Task instructions - In how many lines of the listing does the word "dropdown" appear? Reply with the number only.

======== Provided records ========

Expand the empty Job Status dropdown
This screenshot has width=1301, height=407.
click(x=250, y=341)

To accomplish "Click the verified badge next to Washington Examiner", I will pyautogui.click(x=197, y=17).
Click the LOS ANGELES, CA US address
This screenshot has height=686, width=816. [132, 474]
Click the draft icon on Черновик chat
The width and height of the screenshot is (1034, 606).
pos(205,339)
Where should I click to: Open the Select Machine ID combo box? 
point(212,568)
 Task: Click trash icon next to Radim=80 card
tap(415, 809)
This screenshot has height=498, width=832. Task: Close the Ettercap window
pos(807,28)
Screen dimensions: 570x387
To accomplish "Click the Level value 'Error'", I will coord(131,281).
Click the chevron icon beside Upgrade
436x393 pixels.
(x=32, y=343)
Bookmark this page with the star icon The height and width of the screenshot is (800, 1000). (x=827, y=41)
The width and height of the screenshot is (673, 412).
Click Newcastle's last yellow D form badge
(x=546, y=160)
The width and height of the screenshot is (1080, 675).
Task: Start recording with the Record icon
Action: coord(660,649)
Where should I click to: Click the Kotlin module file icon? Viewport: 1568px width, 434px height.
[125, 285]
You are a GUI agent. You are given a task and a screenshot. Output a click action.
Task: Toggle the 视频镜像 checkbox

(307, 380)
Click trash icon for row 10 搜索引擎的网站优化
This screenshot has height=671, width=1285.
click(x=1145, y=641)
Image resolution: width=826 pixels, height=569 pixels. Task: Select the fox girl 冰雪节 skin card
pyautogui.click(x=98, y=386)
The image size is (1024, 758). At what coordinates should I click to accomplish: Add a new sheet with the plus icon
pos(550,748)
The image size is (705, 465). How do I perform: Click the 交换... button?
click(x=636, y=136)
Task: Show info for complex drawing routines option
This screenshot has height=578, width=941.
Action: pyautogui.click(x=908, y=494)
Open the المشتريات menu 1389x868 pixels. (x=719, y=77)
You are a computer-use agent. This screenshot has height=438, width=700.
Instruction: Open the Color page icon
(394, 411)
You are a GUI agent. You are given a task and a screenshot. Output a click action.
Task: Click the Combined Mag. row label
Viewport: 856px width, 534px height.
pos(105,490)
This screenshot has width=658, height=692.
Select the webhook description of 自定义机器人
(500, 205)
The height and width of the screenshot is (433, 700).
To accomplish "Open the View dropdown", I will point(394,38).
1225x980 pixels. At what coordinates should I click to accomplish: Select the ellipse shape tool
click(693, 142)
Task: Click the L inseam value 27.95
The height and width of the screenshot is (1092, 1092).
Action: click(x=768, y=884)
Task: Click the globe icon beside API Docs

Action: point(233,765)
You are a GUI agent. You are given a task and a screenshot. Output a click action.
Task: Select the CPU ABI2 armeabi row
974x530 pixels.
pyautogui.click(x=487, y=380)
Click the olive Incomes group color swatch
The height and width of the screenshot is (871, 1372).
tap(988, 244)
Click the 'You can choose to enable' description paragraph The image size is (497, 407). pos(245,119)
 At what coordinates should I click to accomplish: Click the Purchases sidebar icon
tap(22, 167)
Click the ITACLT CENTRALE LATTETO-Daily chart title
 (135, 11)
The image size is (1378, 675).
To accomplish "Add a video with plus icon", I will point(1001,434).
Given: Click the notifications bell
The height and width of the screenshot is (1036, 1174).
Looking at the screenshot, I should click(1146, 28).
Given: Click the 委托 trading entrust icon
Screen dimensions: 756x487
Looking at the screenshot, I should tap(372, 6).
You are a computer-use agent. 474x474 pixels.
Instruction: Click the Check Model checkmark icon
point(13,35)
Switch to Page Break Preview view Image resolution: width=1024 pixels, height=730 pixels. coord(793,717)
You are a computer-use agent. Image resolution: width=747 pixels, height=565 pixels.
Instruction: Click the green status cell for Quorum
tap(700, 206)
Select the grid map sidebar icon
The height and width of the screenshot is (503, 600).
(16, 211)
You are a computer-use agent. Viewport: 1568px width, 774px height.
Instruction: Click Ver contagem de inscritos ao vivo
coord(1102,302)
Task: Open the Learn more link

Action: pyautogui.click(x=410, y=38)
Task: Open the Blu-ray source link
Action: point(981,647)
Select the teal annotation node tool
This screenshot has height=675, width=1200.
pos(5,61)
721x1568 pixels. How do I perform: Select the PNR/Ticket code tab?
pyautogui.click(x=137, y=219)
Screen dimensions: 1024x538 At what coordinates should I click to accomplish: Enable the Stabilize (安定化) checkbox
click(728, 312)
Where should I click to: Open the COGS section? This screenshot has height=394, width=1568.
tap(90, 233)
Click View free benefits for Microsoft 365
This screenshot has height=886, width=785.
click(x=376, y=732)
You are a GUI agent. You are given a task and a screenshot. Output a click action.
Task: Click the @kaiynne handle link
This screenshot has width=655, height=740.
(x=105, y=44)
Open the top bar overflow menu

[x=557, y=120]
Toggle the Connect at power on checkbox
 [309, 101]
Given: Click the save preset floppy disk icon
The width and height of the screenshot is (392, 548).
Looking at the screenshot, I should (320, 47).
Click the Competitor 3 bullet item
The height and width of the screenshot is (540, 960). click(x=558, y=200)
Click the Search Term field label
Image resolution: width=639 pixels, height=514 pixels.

========

Answer to this problem - 2